Flow regimes, mixing and reaction yield of a mixture in an X-microreactor

In the present work, experimental flow visualizations and numerical simulations are carried out jointly to investigate how flow regimes affect the reaction yield in an X-microreactor. The X-microreactor is fed with an aqueous solution of ascorbic acid into one of the inlet channels and an aqueous solution of methylene blue and hydrochloric acid into the other which, upon reacting, produce a colorless reaction product that can be directly measured in experiments. Different kinetic constants are considered. At low Reynolds number, Re, the two reactant streams remain stratified in the mixing channels due to their different densities and mixing is promoted only by diffusion. By increasing the Reynolds number, the engulfment regime occurs, which is characterized by the presence of a single vortical structure in the confluence region and in the outlet channels, enhancing mixing thanks to convection. The reaction yield is studied both numerically and experimentally showing a remarkable agreement between the results. In the stratified regime, the reaction yield decreases with the Reynolds number due to a decrease in residence time. Instead, with the onset of the engulfment regime, the reaction yield starts to increase with Re because enhancement in the mixing degree between the streams overcomes the reduction of the residence time.

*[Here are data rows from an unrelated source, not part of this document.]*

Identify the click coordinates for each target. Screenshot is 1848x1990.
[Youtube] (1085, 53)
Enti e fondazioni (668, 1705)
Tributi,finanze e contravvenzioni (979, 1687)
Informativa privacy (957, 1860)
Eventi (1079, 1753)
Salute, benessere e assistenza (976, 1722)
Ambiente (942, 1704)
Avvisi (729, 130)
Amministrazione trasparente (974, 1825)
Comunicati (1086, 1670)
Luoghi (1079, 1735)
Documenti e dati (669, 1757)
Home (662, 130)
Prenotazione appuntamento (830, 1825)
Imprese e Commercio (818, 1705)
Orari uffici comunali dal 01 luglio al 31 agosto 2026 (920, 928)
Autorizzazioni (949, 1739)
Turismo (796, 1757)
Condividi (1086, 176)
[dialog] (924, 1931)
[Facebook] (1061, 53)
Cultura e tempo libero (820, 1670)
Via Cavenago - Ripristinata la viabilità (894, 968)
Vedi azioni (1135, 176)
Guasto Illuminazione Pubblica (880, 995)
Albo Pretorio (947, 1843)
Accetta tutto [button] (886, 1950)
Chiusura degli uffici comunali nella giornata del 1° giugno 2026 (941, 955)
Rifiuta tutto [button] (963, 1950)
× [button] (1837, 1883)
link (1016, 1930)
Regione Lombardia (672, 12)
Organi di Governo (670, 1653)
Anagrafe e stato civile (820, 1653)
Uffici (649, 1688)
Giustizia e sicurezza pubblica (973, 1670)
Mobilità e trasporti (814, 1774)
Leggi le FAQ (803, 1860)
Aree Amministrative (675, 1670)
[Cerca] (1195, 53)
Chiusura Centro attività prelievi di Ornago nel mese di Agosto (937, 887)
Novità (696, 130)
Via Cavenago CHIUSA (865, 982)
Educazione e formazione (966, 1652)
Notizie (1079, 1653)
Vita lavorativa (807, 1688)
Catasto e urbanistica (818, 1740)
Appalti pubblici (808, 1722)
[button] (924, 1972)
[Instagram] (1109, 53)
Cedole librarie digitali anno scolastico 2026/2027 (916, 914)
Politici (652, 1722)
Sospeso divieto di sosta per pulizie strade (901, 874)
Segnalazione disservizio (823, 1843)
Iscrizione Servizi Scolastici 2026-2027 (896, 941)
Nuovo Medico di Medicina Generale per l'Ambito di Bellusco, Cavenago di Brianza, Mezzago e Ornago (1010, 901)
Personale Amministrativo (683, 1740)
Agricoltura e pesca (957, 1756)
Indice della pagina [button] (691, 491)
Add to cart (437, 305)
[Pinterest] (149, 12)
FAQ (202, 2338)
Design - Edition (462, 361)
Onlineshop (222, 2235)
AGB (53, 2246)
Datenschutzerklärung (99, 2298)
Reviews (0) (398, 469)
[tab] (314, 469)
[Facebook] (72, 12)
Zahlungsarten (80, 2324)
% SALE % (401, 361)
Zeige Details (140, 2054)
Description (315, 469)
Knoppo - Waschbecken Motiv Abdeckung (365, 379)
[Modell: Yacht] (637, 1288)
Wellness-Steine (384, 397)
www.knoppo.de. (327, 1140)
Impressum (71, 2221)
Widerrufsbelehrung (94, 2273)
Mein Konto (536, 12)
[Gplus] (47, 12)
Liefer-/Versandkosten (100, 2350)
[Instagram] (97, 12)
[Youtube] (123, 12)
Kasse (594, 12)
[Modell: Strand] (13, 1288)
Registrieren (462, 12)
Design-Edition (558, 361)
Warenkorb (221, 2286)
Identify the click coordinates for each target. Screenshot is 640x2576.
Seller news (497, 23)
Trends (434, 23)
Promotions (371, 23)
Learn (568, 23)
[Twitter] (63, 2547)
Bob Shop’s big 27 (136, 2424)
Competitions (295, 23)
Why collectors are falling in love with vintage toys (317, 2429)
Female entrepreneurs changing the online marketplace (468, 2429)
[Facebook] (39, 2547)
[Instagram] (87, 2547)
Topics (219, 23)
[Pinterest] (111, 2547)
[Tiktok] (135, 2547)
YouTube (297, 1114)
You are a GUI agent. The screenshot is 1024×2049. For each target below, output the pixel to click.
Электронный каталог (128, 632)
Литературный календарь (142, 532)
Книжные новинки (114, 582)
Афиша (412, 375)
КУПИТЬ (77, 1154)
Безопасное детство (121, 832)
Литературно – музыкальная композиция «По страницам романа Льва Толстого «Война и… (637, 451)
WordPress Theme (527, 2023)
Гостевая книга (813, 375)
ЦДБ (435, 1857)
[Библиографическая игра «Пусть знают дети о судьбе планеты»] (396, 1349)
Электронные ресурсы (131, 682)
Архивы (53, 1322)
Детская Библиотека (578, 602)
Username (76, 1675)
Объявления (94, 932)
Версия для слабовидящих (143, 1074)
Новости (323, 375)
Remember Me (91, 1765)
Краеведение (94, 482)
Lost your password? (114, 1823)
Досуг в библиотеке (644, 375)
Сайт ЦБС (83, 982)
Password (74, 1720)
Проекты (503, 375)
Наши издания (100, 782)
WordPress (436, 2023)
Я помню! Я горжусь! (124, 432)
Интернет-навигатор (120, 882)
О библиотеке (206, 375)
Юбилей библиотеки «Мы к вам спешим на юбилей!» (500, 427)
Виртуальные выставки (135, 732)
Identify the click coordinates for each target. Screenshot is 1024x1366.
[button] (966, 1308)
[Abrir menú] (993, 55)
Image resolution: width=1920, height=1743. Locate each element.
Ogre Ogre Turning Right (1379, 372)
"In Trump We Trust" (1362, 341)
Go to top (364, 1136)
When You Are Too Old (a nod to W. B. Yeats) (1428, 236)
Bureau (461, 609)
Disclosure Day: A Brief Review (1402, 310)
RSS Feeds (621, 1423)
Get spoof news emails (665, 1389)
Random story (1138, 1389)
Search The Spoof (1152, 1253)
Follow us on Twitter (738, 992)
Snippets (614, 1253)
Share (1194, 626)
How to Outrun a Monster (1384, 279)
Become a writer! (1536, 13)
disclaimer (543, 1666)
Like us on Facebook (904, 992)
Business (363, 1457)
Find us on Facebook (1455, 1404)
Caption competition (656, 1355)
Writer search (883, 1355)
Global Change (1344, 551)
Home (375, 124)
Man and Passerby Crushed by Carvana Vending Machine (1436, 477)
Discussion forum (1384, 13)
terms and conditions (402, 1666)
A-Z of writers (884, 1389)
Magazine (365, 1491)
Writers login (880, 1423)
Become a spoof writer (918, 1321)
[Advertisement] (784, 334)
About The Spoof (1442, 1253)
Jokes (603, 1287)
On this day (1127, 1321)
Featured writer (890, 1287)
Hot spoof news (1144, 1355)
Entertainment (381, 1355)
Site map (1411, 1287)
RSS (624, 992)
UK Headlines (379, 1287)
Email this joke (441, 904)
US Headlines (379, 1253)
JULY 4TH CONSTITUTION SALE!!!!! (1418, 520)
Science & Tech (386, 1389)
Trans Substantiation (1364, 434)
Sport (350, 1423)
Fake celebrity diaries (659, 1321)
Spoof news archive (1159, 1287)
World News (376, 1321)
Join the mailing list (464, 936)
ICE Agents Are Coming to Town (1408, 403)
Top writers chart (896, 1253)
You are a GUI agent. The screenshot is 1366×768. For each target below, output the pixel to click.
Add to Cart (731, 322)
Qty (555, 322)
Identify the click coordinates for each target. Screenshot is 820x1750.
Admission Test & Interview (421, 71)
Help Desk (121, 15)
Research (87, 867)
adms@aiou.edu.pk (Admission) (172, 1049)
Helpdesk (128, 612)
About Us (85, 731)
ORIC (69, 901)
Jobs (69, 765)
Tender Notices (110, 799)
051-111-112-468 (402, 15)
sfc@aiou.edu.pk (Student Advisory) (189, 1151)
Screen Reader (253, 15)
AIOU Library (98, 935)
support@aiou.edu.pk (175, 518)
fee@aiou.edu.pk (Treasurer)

However, due to the opposite behaviors of mixing efficiency and residence time with Re, the reaction yield does not monotonically increase with Reynolds number within the engulfment regime, but it reaches a maximum and then slightly decreases. The reaction yield obtained in the X-microreactor is significantly larger than that of a T-microreactor having the same cross-section geometry and operating in the same conditions.